* [Input data]:
○ ○ ○ ○ ○ ○ ○

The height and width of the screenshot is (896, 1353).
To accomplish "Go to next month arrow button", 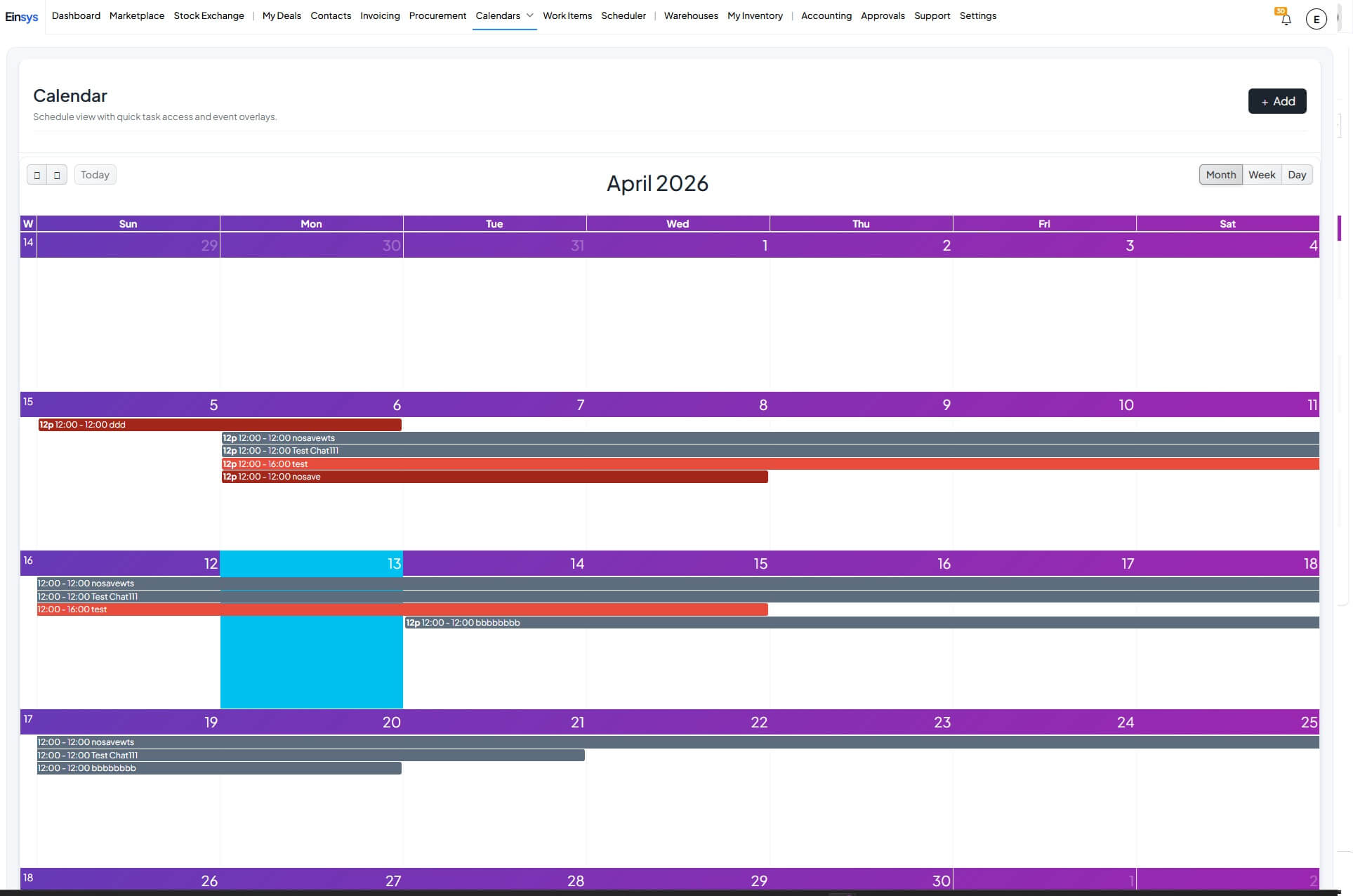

○ ○ ○ ○ ○ ○ ○

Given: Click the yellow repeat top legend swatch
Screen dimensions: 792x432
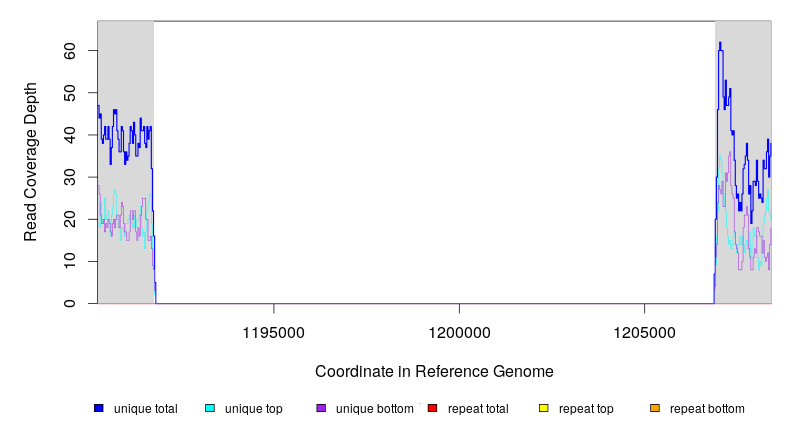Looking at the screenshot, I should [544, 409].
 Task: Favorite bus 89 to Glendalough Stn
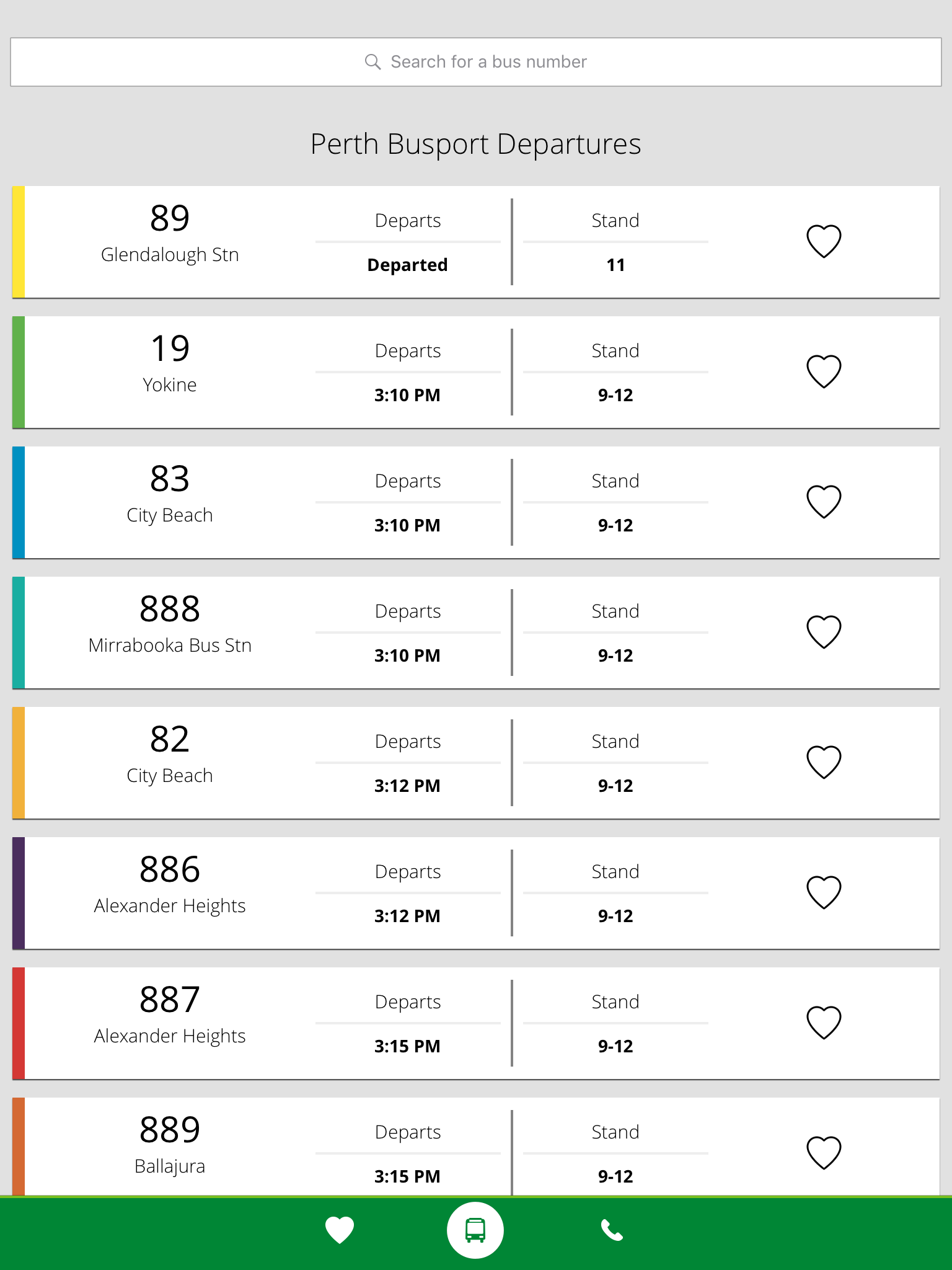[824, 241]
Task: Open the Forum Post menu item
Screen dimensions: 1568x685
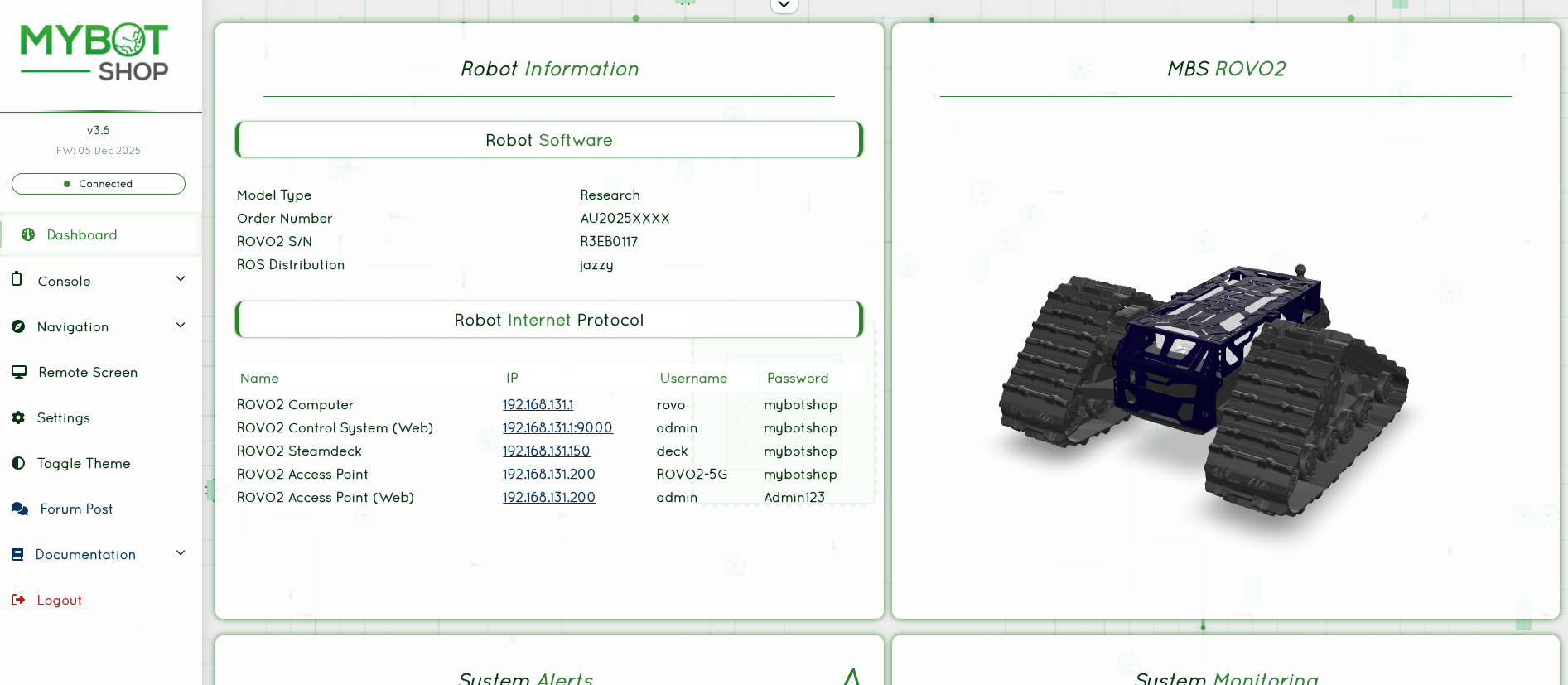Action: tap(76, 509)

○ ○ ○ ○ ○ ○ ○

* [What the exercise asks]: Can you copy the entries word for word, starting at the line that contains "Task: Open the Forum Post menu item" and stopping after the line that contains "Action: tap(76, 509)", with the pictures left out?

* [Output below]:
Task: Open the Forum Post menu item
Screen dimensions: 1568x685
Action: tap(76, 509)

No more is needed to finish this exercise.